• PROBLEM STATEMENT: Wherever the word "computer" occurs in the listing below, copy that whole line.

• GIVEN INFORMATION:
BEGIN
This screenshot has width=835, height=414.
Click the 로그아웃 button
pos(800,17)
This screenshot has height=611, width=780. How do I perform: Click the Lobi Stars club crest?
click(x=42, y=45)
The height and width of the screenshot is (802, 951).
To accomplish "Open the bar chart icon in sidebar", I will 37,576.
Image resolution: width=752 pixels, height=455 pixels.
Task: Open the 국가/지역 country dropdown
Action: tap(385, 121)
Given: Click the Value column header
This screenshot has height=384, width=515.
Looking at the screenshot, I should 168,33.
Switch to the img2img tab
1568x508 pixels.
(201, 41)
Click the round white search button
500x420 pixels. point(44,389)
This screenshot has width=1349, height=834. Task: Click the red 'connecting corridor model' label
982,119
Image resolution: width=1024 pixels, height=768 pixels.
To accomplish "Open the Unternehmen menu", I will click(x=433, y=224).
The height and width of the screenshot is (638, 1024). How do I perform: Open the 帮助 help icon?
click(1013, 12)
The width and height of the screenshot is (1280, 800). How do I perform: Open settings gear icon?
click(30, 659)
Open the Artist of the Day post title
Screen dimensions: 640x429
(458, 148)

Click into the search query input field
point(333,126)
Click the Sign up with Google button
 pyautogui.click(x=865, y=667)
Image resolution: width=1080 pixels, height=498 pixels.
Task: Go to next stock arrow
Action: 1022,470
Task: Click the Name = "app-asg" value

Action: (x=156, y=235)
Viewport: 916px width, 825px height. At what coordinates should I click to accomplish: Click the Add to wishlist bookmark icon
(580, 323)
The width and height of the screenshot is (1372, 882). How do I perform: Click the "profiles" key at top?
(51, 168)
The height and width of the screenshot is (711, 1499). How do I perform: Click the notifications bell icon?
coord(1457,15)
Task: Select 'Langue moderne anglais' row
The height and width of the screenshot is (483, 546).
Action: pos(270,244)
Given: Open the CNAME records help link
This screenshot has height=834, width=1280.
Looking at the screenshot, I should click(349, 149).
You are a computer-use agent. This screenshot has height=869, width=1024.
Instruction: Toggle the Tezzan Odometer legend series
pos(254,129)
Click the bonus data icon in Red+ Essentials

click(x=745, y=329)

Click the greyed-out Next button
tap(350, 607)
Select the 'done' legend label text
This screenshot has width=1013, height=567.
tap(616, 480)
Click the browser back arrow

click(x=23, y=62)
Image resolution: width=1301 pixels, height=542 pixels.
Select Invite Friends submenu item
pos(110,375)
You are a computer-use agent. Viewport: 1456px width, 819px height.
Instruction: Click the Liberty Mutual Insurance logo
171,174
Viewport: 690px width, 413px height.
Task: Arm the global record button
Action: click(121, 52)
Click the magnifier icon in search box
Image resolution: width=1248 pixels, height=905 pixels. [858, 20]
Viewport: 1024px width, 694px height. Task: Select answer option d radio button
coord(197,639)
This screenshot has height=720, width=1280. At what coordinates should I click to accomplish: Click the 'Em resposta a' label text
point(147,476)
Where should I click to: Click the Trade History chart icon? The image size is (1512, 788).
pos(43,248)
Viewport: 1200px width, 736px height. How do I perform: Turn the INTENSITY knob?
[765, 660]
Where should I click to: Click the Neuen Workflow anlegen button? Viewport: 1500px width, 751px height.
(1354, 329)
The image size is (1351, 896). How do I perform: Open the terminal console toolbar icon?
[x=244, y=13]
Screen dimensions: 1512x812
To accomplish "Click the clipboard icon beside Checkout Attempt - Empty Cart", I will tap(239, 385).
END
• TASK RESULT:
You are a computer-use agent. This screenshot has height=869, width=1024.
You are a computer-use agent. Viewport: 1456px width, 819px height.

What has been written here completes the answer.